━━━ Records for this task

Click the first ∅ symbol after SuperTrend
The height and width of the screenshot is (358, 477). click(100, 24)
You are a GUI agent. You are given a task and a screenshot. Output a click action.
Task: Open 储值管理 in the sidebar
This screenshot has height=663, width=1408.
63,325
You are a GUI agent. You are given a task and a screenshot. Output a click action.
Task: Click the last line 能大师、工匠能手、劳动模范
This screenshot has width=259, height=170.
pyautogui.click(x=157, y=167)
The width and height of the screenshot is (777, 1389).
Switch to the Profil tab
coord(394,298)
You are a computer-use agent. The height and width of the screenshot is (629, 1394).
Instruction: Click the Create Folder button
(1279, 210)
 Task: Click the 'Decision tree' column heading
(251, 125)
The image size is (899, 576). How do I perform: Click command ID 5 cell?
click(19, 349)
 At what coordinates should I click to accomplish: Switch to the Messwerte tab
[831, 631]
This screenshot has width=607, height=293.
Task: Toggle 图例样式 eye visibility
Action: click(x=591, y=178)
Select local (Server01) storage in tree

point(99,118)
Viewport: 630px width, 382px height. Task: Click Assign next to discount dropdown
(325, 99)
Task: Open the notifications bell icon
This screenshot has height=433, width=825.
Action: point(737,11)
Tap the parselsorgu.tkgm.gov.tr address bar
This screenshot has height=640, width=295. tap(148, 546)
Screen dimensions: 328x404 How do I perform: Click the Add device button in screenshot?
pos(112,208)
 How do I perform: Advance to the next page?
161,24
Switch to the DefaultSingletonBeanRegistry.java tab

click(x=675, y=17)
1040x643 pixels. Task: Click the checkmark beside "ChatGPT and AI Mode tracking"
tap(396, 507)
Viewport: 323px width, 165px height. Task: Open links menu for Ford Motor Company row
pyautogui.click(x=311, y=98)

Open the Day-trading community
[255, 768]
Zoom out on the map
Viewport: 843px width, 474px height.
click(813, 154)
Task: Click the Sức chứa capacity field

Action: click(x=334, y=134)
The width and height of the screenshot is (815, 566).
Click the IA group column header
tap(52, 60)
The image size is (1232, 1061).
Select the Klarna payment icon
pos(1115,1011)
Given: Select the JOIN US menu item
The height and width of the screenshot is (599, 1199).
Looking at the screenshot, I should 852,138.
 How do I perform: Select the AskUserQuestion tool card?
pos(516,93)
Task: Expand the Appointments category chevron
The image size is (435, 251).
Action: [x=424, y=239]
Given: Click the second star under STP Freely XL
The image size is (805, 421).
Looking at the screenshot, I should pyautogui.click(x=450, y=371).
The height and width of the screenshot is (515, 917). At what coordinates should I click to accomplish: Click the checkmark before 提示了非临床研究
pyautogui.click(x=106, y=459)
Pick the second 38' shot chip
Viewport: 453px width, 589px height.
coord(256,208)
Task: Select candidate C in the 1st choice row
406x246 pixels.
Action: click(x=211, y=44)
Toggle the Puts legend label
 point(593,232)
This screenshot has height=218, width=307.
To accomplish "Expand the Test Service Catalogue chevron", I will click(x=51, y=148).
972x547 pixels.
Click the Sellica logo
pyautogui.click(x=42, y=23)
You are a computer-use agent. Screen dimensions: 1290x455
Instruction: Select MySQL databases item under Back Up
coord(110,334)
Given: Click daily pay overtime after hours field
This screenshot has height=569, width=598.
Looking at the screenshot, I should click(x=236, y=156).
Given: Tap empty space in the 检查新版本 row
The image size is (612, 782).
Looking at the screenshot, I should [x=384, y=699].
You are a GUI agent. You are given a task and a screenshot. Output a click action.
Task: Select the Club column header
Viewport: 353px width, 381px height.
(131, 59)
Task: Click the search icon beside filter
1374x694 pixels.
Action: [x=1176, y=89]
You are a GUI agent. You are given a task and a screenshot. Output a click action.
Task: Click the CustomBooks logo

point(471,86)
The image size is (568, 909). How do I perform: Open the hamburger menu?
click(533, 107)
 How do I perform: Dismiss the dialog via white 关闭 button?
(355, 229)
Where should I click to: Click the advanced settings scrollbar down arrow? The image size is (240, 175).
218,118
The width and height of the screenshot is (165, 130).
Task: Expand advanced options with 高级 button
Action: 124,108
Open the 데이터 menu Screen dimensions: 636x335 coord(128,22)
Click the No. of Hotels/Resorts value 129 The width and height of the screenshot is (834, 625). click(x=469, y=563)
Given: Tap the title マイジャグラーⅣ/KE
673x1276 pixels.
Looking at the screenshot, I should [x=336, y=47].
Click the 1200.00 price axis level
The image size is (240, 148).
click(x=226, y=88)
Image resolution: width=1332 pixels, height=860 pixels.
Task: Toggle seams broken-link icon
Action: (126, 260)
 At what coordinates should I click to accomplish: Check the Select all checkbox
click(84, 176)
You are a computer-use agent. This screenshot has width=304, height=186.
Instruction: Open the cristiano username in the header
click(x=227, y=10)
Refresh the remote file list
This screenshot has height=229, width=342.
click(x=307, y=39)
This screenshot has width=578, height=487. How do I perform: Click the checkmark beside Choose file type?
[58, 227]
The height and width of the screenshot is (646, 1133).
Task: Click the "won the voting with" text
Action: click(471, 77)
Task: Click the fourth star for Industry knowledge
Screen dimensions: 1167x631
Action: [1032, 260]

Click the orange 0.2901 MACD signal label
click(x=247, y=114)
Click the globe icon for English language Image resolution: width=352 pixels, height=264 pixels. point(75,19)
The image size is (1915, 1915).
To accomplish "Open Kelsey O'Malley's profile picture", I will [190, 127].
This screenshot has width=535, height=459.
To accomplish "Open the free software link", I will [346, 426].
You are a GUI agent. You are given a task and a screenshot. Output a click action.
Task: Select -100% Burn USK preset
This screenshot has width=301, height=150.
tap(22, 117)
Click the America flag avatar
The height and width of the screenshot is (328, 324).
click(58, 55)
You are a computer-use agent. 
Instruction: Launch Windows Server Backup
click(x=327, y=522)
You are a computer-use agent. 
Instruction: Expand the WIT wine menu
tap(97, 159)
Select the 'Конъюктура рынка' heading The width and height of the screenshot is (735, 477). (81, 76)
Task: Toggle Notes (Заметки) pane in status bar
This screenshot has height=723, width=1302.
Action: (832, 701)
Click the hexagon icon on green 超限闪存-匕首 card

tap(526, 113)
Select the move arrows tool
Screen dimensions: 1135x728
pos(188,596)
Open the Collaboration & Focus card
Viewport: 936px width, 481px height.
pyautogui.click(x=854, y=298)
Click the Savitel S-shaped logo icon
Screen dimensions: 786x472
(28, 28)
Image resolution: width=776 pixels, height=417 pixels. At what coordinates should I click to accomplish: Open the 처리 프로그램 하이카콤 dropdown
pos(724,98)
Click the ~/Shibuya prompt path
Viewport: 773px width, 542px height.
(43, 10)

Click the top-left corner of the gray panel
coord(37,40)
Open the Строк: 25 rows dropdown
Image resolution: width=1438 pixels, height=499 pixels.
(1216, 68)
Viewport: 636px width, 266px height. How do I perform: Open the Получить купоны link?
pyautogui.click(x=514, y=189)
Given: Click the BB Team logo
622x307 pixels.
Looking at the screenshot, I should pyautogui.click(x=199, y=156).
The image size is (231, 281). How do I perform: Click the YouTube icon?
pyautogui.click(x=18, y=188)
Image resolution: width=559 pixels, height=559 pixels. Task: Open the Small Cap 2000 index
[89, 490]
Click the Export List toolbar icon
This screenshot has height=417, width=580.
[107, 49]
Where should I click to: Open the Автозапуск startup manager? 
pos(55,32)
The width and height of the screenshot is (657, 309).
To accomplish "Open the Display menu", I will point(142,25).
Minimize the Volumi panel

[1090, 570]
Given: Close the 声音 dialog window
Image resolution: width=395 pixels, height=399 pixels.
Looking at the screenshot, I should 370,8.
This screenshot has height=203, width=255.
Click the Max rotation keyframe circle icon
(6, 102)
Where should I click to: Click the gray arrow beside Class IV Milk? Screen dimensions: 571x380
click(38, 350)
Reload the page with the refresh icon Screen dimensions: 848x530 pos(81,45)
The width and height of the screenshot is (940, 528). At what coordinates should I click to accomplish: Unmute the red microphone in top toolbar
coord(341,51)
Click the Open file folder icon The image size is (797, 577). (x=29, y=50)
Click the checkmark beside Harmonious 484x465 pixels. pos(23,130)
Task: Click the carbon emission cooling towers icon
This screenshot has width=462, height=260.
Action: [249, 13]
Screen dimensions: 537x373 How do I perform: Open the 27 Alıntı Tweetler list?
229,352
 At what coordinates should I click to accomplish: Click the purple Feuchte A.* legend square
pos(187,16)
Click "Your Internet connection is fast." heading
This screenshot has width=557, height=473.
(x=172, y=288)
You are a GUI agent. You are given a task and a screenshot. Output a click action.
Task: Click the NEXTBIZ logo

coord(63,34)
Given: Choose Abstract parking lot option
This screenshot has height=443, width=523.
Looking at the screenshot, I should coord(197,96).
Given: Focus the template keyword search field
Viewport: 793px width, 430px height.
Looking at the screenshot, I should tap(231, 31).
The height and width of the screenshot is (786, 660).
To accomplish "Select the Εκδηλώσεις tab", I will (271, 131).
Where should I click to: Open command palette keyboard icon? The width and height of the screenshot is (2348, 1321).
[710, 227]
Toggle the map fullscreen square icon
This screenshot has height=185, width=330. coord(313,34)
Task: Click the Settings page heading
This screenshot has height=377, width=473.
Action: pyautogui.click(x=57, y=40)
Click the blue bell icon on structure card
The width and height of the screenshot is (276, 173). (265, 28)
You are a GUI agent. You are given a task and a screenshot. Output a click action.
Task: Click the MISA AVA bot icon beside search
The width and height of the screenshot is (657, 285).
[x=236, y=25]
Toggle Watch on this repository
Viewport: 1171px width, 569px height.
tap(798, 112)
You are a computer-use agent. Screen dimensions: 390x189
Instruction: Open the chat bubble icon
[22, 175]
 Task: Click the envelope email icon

━━━━━━

What the exercise asks: Working from the records above, write out verbatim only the lines from the line containing "This screenshot has height=663, width=1408." through the line containing "You are a computer-use agent. The".

Result of this task:
This screenshot has height=663, width=1408.
63,325
You are a GUI agent. You are given a task and a screenshot. Output a click action.
Task: Click the last line 能大师、工匠能手、劳动模范
This screenshot has width=259, height=170.
pyautogui.click(x=157, y=167)
The width and height of the screenshot is (777, 1389).
Switch to the Profil tab
coord(394,298)
You are a computer-use agent. The height and width of the screenshot is (629, 1394).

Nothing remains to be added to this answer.